- DATA SECTION:
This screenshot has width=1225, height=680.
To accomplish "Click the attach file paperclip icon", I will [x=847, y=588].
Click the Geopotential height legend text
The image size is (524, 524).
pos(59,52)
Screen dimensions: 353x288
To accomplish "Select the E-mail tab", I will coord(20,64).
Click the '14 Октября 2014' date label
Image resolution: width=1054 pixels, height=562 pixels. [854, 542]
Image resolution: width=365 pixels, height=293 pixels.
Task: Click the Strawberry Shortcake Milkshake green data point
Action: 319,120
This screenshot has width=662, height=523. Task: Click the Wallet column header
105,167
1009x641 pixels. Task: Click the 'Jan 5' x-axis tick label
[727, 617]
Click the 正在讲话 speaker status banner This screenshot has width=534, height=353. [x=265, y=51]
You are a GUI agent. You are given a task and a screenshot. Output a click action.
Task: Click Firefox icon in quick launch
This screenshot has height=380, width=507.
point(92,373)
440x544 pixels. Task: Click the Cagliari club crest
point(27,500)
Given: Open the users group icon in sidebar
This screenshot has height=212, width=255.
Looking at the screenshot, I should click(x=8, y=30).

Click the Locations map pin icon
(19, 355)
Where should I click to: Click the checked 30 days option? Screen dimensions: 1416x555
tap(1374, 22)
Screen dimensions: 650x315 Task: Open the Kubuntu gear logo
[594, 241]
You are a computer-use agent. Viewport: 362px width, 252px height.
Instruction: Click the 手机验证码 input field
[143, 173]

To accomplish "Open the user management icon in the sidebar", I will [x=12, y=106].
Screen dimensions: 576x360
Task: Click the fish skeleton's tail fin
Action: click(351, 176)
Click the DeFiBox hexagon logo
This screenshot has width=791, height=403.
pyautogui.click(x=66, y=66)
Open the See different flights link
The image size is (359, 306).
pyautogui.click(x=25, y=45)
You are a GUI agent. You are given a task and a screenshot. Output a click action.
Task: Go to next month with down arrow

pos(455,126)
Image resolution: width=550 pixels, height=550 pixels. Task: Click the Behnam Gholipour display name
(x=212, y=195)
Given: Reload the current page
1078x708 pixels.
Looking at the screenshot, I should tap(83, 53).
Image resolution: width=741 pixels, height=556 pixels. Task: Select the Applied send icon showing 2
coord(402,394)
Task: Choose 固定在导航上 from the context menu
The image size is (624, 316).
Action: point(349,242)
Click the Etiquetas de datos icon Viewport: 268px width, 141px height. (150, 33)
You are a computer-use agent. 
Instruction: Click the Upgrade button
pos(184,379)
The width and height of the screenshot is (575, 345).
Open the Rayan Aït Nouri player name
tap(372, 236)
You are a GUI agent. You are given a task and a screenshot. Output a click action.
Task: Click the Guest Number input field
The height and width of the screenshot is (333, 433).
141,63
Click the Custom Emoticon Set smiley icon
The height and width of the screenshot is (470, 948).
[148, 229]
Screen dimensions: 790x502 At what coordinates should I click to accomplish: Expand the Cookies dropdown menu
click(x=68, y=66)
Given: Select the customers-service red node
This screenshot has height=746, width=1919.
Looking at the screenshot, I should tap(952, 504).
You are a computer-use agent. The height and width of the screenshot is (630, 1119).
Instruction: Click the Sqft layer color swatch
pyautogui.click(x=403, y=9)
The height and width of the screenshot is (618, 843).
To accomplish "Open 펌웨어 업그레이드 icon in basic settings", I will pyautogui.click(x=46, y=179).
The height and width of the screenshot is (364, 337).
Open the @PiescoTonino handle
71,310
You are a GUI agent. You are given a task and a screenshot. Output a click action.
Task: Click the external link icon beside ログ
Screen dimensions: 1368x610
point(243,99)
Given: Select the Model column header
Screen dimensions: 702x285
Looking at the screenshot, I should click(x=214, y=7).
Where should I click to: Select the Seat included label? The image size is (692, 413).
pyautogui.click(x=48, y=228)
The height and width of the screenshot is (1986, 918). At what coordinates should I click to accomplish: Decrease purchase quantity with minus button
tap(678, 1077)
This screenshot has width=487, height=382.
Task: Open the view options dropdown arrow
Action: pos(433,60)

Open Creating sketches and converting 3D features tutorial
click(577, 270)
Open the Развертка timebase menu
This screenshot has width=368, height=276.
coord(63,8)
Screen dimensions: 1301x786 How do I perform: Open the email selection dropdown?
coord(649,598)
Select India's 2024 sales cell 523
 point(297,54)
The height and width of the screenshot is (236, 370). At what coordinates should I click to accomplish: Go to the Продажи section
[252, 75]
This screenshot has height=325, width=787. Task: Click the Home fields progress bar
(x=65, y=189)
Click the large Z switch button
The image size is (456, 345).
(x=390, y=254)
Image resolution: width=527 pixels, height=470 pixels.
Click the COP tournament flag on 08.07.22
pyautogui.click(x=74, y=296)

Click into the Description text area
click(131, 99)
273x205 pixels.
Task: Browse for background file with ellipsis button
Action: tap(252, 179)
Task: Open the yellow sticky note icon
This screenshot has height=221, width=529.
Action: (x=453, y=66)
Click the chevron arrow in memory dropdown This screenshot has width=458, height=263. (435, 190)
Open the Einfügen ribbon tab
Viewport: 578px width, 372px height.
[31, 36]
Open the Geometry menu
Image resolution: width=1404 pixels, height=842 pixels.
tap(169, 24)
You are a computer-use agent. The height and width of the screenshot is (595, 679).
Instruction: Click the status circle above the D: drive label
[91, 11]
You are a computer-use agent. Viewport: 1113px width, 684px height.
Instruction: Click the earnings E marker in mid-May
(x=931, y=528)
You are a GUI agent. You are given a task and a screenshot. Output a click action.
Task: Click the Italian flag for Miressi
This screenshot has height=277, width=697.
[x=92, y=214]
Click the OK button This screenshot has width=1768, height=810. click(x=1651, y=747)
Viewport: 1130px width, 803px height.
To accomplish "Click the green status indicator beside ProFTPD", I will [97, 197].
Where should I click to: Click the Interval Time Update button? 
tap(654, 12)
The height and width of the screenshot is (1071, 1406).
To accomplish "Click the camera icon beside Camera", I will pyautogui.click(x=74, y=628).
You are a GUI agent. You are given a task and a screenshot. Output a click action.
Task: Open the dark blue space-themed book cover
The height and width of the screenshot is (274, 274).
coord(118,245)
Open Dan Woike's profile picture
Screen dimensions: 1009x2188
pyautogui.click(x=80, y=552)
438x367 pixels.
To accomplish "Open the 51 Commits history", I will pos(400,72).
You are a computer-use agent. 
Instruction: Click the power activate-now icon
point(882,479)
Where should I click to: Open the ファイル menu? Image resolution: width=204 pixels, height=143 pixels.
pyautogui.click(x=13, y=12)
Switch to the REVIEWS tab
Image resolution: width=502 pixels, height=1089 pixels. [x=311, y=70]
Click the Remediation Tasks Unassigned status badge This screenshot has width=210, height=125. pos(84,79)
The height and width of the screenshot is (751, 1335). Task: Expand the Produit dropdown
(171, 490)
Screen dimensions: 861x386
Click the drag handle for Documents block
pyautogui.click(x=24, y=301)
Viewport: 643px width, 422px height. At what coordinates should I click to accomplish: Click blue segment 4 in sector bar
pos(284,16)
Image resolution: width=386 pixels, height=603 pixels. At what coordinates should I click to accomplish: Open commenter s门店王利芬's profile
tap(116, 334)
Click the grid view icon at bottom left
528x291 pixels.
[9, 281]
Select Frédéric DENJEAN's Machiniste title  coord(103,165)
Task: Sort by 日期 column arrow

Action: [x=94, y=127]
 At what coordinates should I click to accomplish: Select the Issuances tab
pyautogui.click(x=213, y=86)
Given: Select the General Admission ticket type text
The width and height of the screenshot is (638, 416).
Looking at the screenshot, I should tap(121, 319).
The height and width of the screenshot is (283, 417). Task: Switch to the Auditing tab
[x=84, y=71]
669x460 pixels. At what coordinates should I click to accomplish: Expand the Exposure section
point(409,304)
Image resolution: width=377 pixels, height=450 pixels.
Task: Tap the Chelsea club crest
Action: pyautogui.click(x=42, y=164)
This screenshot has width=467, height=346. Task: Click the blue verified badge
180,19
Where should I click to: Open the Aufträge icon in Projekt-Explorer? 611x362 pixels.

- EXERCISE DESCRIPTION:
Look through the data above. Each line containing the word "beside" needs to be copied.

- ANSWER TO THIS EXERCISE:
Task: Click the external link icon beside ログ
To accomplish "Click the green status indicator beside ProFTPD", I will [97, 197].
To accomplish "Click the camera icon beside Camera", I will pyautogui.click(x=74, y=628).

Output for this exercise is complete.